Current systems handle this inconsistently. Mem0 attaches arbitrary metadata and lets you filter at retrieval time. LangGraph uses composite namespaces. Letta’s attachable blocks are a rougher analogue: attach the “environmental-client” block to the right agents in the right projects, and its contents become active. Google Vertex AI Memory Bank supports scope expressions that can encode conditions directly.

The underlying insight. A memory’s retrievability is often a predicate over the current context, not a single label. A cleanly typed preference can still need “applies-when: client.type = environmental” attached to it. Good systems make that predicate explicit and inspectable. Weak ones leave it implicit in how the retrieval query happens to be built. Which is exactly how you get a “preference” that is accidentally right most of the time and confidently wrong the rest.

Pipelines are not tiers

One more distinction is worth naming. Tiers (working, session, compiled, durable) are where memory lives. Pipelines are the processes that move information between tiers, and they are orthogonal to the tier model.

Two pipelines worth knowing by name because they show up under different labels in almost every serious system.

Dreaming. A process that runs over raw session traces and recall evidence and produces compiled artifacts: summaries, reflections, thematic groupings, consolidated briefs. The output of dreaming is compiled context, not durable memory. Its job is to produce better inputs for the next tier up. The Generative Agents paper calls this “reflection.” Vertex AI Agent Engine Memory Bank frames a similar idea as consolidation.

Habit formation. A separate process that decides what, if anything, from the compiled tier should become durable. This is where reinforcement curves, frequency thresholds, confidence gates, and conflict resolution live. When a preference is observed repeatedly, or a decision is confirmed, a promotion pipeline writes it into durable memory with provenance, class, and supersession links. Mem0’s information-extraction, conflict-resolution, and storage pipeline is this. Claude Code’s auto-memory is a lightweight version.

Other common pipelines: Compaction (session → compiled summary), extraction (raw transcript → typed durable memory), reflection (episodic traces → higher-level insight), invalidation (marking durable memories stale when source changes or supersession is detected), and revalidation (checking whether a memory’s source version still matches).

The important move is to keep tiers and pipelines cleanly separated in your head. A tier is a place. A pipeline is a policy. Most memory bugs are either a tier confusion (treating a compaction summary as durable truth) or a pipeline confusion (letting frequency alone justify durable promotion, which is how systems end up “remembering” their own dream output as fact).

▸ **TASK INSTRUCTIONS**
Answer these three questions using the text on agent memory.
1. Which system uses composite namespaces?
2. What does the Generative Agents paper call the dreaming process?
3. According to the text, what is a pipeline, in contrast to a tier, which is a place?

▸ **EXERCISE DATA**

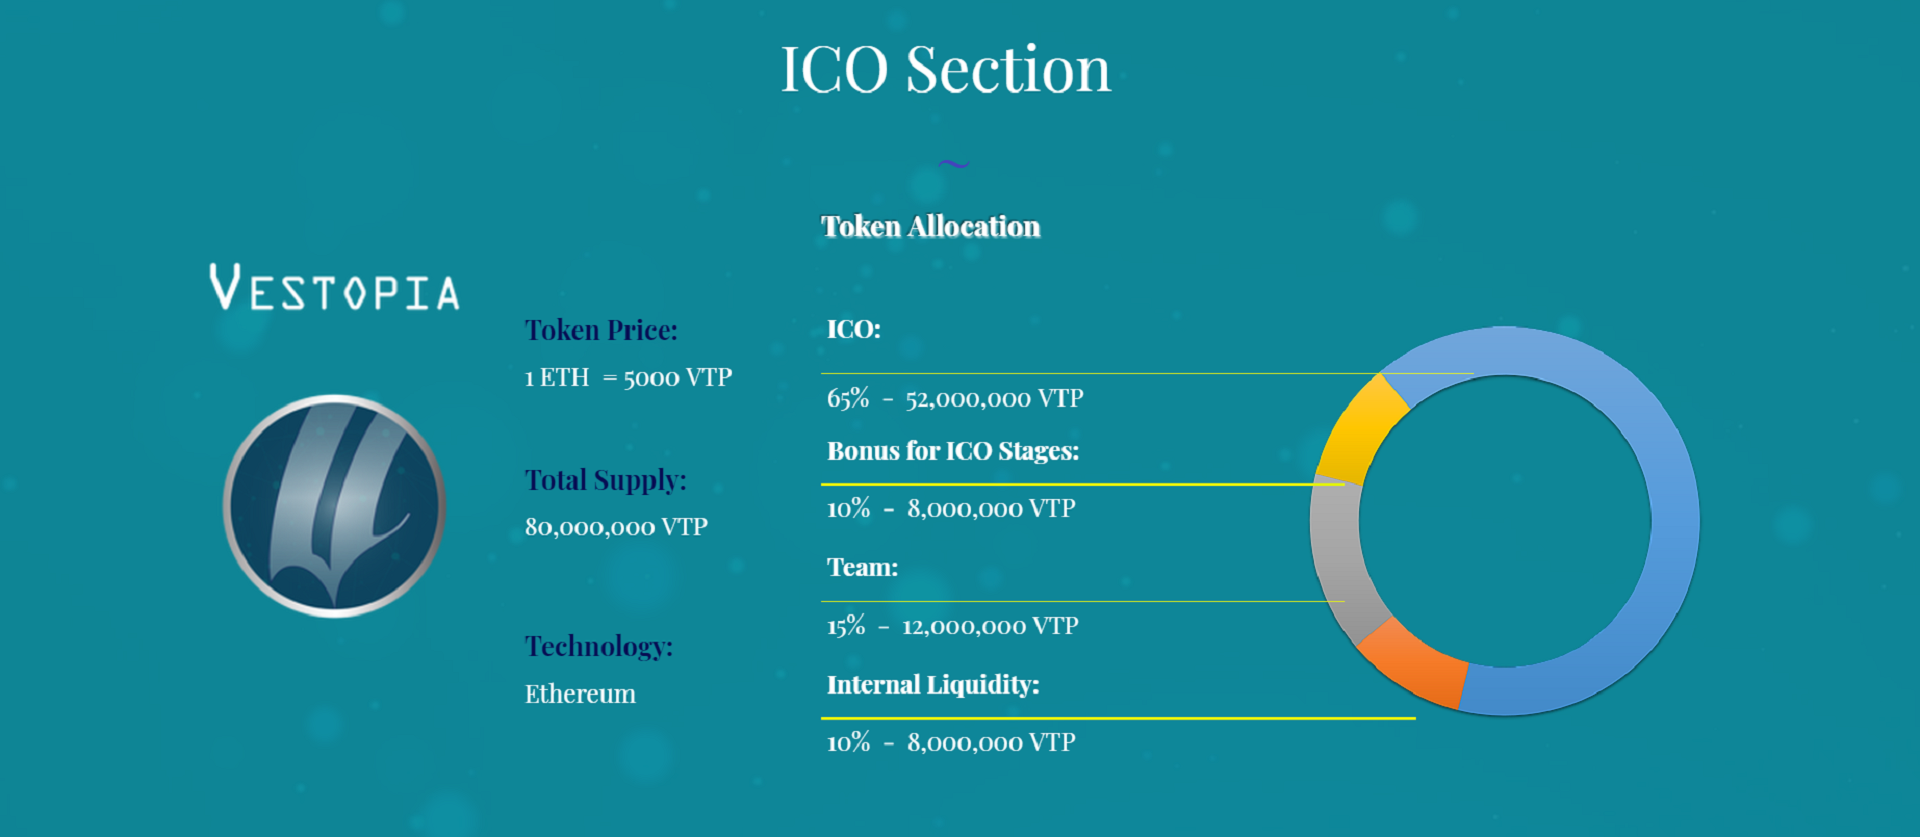Click the Token Price label
This screenshot has width=1920, height=837.
pyautogui.click(x=601, y=330)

▸ **RESPONSE**
1. LangGraph
2. Reflection
3. A policy